- Flag Coat of arms
- Location of the town and municipality of Hato Nuevo in the Department of La Guajira.
- Country: Colombia
- Region: Caribbean
- Department: La Guajira
- Foundation: 1840

Government
- • Mayor: Rafael Ángel Ojeda Brito

Area
- • Total: 347 km^{2} (134 sq mi)
- Elevation: 50 m (160 ft)

Population (2015)
- • Total: 24,910
- Time zone: UTC-5
- Climate: Aw
- Website: www.laguajira.gov.co/turismo/hatonuevo

= Hatonuevo =

Hatonuevo (/es/), Spanish for New Herd, Is a town and municipality of the Colombian Department of La Guajira. A municipality of the La Guajira Department since 1994, it has a population of approximately 17,014 inhabitants, the majority of which being workers of El Cerrejon coal mine.
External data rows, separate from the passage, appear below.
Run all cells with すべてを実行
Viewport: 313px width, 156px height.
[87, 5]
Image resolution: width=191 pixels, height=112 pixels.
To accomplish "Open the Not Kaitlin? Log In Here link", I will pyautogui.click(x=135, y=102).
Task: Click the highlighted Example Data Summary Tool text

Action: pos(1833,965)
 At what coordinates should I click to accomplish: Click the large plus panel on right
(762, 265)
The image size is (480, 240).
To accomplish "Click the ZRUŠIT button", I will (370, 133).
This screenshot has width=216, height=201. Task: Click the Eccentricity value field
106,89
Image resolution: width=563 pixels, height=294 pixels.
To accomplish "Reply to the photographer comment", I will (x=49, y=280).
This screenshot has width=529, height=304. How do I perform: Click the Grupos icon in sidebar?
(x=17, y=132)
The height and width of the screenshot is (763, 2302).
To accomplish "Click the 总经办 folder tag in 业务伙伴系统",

The town has an extension of 347 km^{2} and is located an altitude of 50 meters above sea level with an average temperature of 28 °C throughout the year. It is 75 km away from the capital of La Guajira Department, Riohacha.

==History==
===Coal mining===

BHP and its joint venture partners, Anglo American and Glencore, became equal owners of the Cerrejon Zona Norte (CZN) coal mine in Colombia in February 2002, When they acquired International Colombia Resources Corporation (Intercor) from ExxonMobil, Which held the mine's remaining 50 per cent ownership and operational interests. A new company, Cerrejon Coal Company, was formed, combining CZN and Carbones del Cerrejon. Situated within the mining lease is the village of Tabaco. The acquisition has proceeded in accordance with Colombian law. As part of the legal process, a survey was conducted to determine whether the people of the village wanted to sell their possession rights or be relocated. The survey established that there were 213 possession rights in Tabaco, of which 8 were municipal public properties, 151 were unoccupied lands or houses and 54 were occupied dwellings.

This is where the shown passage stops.